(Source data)
▼
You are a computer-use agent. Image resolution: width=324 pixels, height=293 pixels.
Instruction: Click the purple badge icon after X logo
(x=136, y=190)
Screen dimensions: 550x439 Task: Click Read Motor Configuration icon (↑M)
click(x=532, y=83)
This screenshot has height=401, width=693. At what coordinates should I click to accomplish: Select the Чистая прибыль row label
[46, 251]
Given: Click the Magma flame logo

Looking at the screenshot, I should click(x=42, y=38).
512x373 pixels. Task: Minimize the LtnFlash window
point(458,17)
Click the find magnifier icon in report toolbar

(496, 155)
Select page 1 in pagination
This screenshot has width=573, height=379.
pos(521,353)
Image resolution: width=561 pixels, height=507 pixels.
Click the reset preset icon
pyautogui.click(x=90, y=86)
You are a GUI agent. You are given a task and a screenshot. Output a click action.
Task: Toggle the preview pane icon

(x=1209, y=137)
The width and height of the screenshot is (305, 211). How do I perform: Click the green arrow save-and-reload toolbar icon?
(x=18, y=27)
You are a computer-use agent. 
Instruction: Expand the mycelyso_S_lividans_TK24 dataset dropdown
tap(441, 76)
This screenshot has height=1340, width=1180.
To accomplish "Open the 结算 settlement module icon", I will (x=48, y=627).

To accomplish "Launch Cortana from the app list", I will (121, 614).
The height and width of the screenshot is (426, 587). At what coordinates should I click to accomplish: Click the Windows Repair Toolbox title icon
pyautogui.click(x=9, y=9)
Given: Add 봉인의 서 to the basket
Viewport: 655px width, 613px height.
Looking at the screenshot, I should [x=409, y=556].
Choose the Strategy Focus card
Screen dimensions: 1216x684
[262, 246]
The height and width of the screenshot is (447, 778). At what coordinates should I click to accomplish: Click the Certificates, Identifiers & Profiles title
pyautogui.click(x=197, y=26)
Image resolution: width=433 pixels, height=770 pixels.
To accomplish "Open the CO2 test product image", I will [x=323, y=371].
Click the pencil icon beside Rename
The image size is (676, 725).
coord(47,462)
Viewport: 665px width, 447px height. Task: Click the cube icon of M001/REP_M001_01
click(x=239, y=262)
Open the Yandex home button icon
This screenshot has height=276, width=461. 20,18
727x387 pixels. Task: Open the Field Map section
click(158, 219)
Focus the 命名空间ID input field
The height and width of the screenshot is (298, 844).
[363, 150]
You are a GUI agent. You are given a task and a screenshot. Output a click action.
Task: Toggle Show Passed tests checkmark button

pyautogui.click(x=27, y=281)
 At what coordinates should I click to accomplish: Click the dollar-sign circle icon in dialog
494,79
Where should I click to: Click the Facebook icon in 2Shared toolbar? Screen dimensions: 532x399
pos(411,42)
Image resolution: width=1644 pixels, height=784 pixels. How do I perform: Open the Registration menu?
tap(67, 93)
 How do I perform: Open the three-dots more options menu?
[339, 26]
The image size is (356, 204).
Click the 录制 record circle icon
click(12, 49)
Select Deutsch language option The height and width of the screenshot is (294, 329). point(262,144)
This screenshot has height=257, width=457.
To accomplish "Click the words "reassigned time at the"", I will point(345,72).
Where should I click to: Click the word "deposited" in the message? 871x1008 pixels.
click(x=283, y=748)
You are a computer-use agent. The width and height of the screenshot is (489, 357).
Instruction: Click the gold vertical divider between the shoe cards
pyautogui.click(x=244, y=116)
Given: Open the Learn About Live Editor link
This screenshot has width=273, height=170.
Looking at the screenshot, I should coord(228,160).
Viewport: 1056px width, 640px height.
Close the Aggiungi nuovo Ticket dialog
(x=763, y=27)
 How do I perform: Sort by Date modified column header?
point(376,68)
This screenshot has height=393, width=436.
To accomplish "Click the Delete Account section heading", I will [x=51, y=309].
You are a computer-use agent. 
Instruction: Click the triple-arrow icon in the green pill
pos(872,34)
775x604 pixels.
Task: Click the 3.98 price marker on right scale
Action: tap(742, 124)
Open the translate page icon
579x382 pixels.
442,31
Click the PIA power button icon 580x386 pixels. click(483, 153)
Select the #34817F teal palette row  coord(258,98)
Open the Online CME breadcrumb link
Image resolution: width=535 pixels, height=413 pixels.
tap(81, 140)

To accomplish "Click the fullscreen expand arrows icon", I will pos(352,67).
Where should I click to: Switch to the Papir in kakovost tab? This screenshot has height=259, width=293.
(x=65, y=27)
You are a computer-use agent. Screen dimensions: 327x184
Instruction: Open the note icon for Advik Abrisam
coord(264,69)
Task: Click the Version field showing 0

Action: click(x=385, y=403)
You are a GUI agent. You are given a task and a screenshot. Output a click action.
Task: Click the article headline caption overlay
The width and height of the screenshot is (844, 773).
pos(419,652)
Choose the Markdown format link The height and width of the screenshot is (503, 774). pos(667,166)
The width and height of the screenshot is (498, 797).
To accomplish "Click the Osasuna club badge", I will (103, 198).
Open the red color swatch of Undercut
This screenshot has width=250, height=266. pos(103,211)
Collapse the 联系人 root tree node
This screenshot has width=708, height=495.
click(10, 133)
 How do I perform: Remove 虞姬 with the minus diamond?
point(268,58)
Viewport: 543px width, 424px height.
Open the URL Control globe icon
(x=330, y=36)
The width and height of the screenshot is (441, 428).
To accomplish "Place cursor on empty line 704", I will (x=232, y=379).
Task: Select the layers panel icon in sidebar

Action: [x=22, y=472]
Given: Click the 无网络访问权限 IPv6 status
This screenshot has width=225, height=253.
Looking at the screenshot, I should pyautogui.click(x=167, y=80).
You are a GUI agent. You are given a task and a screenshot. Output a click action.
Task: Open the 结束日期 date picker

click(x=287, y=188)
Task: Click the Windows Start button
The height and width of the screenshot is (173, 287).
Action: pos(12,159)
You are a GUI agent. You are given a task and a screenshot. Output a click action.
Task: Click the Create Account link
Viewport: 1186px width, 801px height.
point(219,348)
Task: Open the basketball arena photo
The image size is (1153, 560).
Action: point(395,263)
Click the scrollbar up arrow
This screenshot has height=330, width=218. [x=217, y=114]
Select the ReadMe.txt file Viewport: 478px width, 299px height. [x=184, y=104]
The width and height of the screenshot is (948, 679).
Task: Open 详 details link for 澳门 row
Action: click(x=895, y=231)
▲
- TASK ITEM -
Each line of the data that contains "will" belongs in the answer.

- PROBLEM SOLUTION -
To accomplish "Open the 结算 settlement module icon", I will (x=48, y=627).
To accomplish "Launch Cortana from the app list", I will (121, 614).
To accomplish "Open the CO2 test product image", I will [x=323, y=371].
To accomplish "Click the words "reassigned time at the"", I will point(345,72).
To accomplish "Click the Delete Account section heading", I will [x=51, y=309].
To accomplish "Click the fullscreen expand arrows icon", I will pos(352,67).
To accomplish "Click the Osasuna club badge", I will (103, 198).
To accomplish "Place cursor on empty line 704", I will (x=232, y=379).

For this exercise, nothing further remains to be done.